Task input:

--- START ---

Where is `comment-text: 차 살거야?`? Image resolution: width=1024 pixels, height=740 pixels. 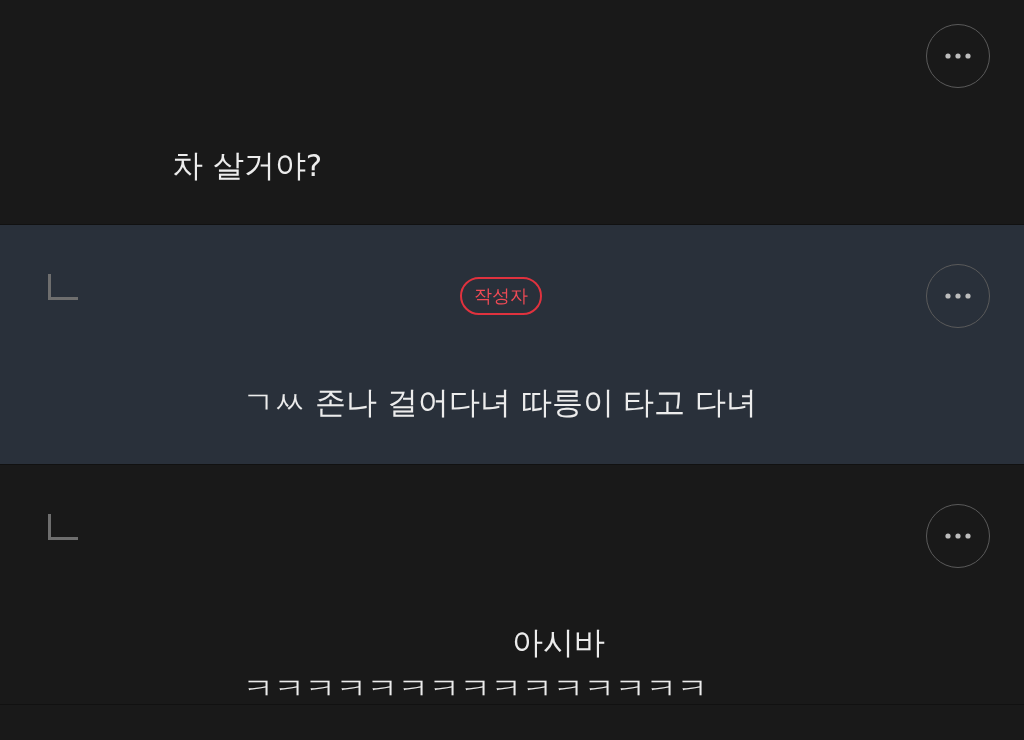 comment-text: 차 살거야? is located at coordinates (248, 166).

--- END ---
--- START ---

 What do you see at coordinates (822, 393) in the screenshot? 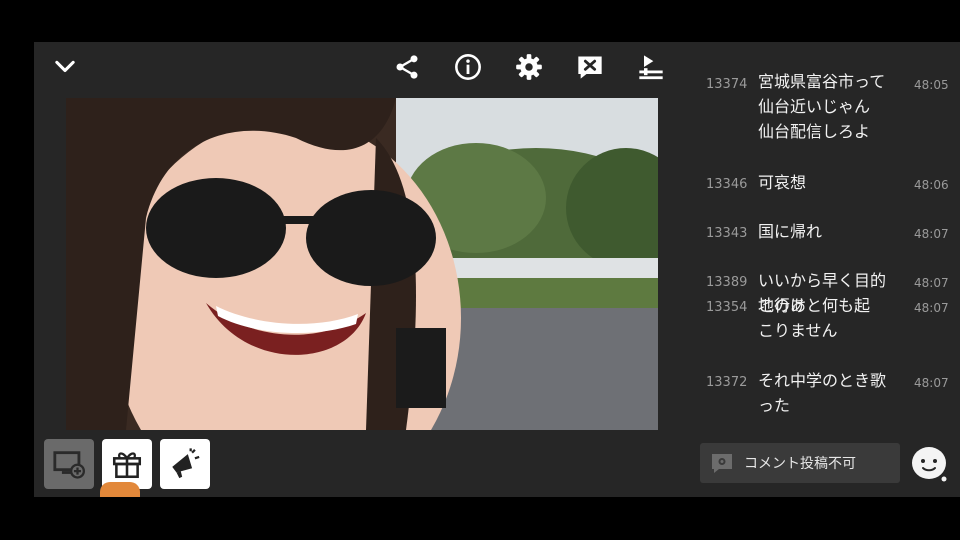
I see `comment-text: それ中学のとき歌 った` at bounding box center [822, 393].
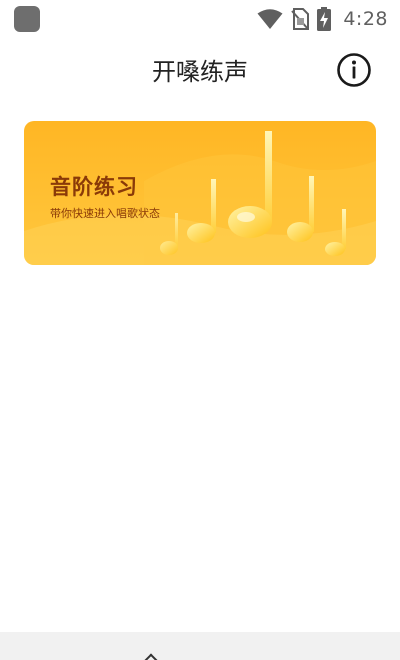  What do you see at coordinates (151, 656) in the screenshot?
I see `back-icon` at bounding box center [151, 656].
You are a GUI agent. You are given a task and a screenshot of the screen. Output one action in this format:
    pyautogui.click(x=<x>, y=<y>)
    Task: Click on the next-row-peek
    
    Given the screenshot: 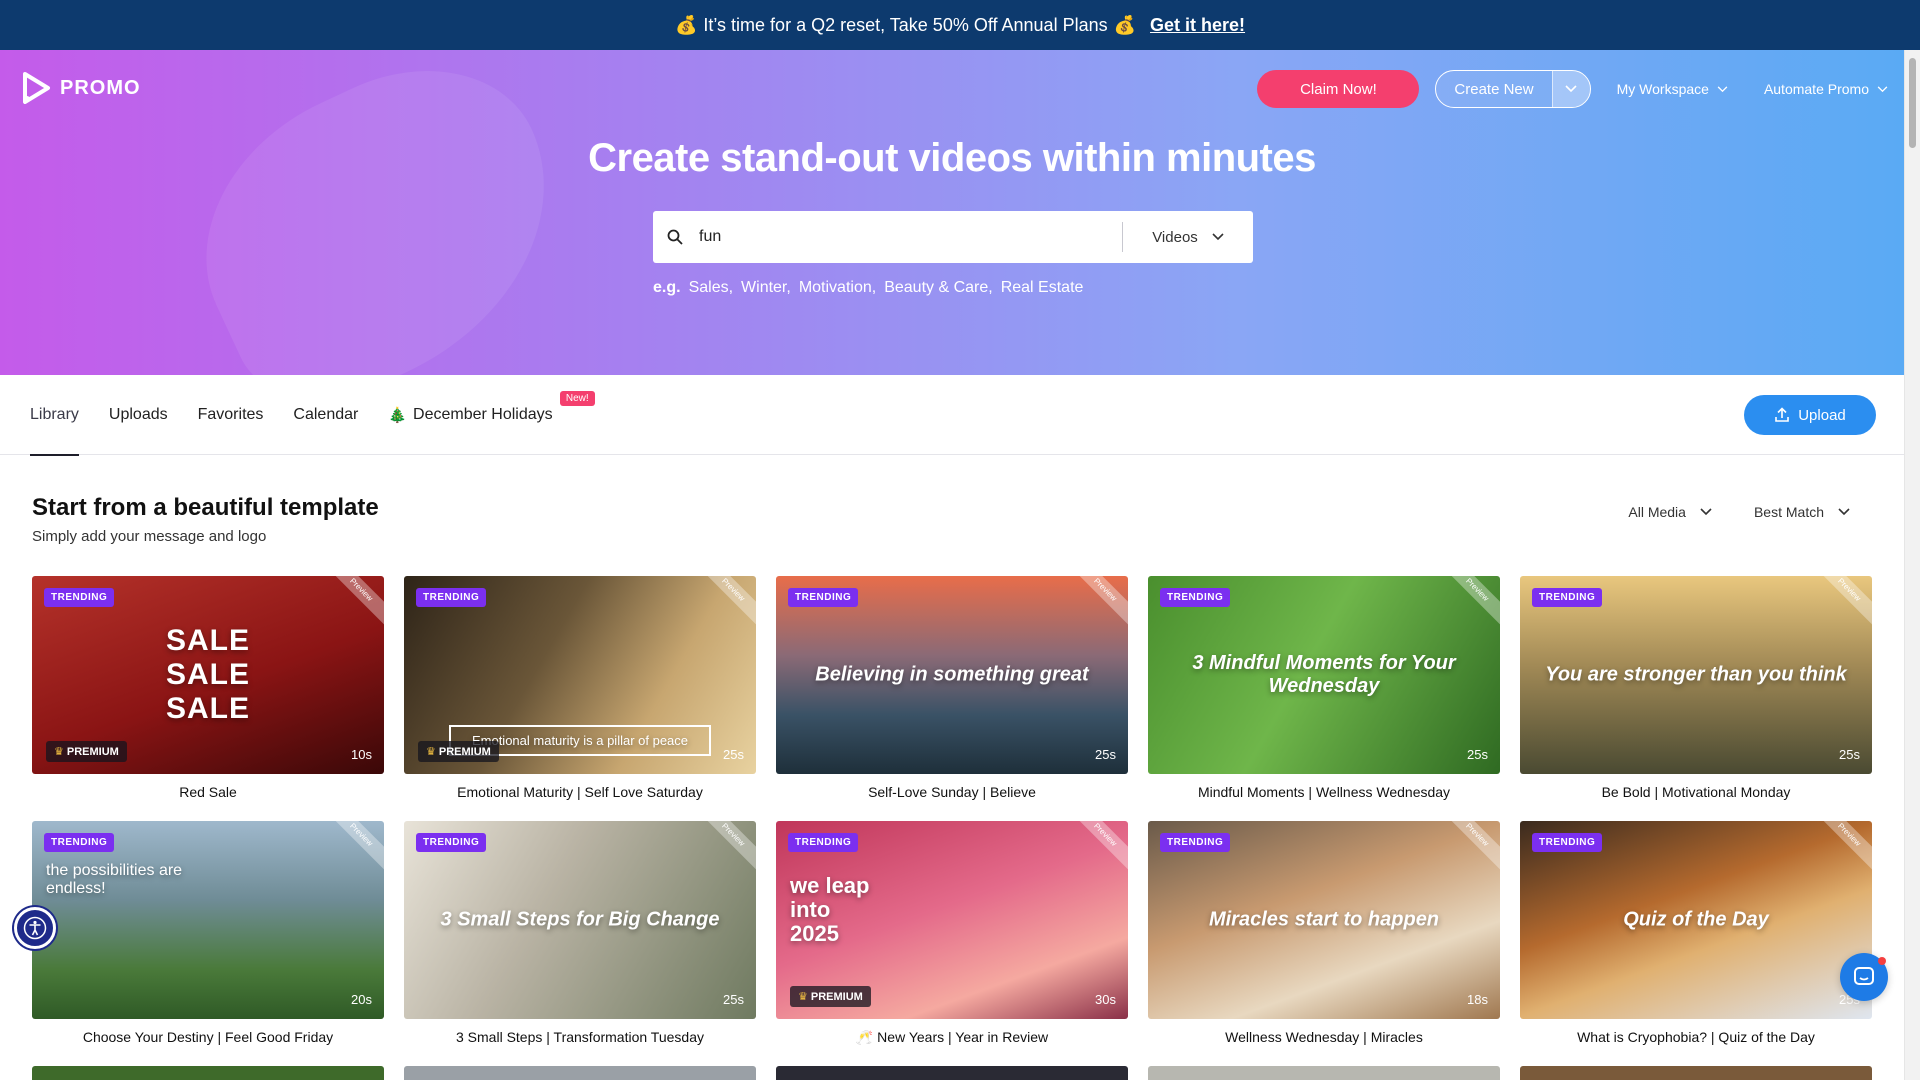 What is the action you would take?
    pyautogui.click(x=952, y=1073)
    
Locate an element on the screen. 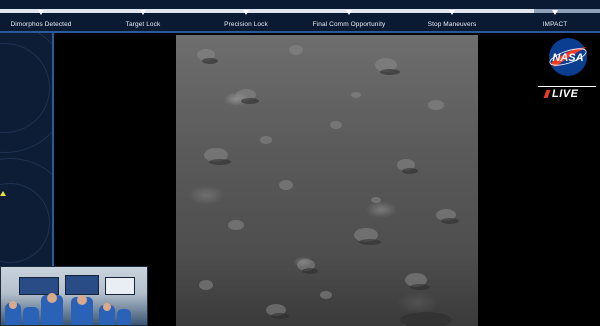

--- END ---
--- START ---

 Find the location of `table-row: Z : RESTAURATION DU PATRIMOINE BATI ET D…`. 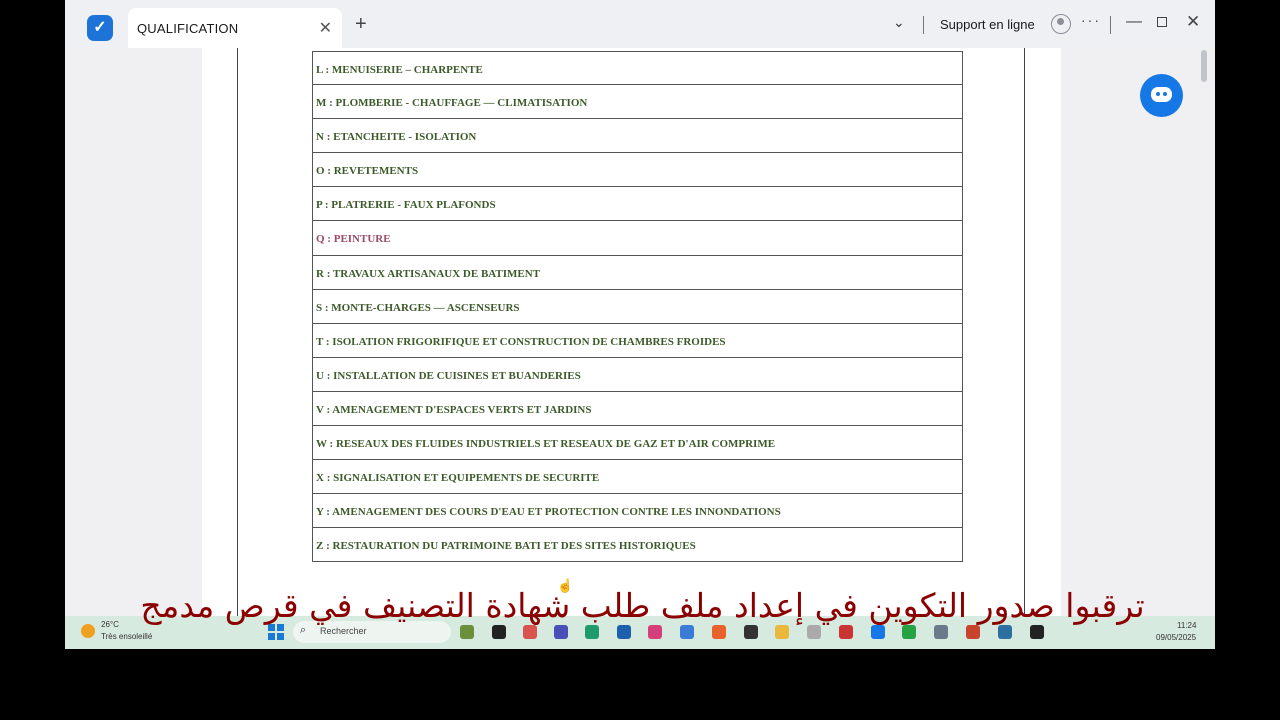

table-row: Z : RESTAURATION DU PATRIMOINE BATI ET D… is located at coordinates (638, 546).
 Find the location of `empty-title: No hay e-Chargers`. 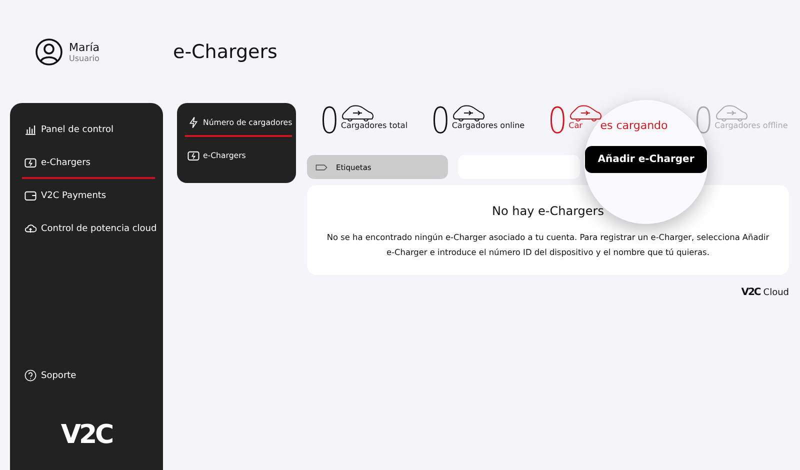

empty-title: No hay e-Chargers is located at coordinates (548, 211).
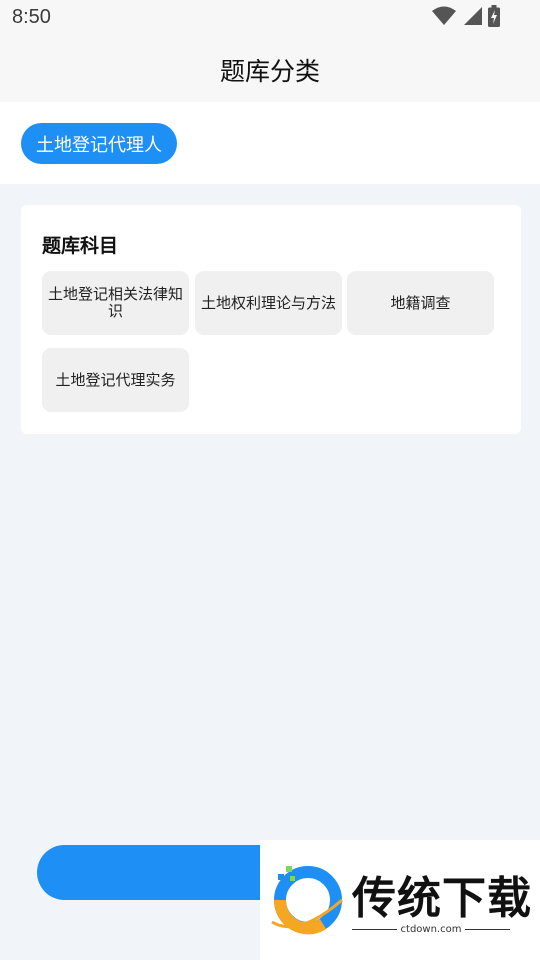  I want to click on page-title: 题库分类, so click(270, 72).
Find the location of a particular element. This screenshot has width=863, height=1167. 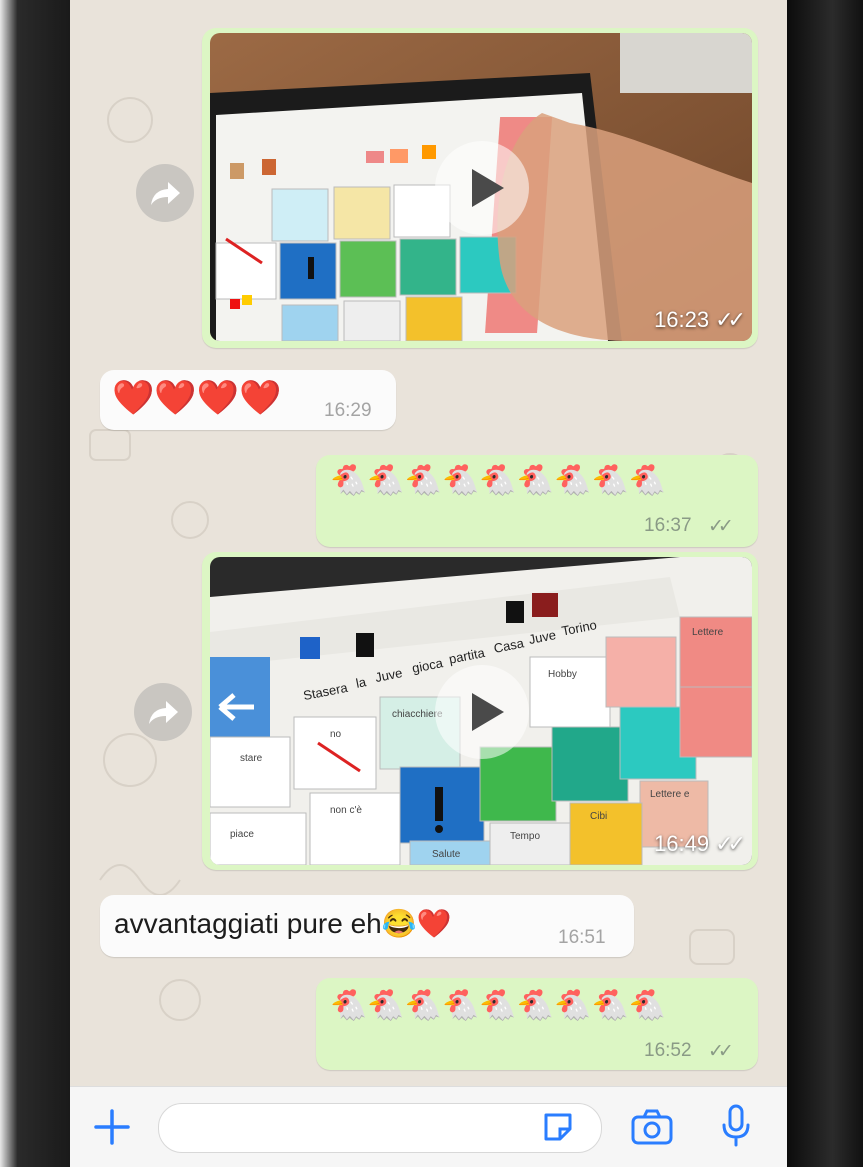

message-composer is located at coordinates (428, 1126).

--- END ---

Try it: Copy the listing lines from the one containing "Find the location of a" through the one containing "message-composer is located", including both of those lines, and omit the pictures.

Written answer:
Find the location of a particular element. This screenshot has width=863, height=1167. 

message-composer is located at coordinates (428, 1126).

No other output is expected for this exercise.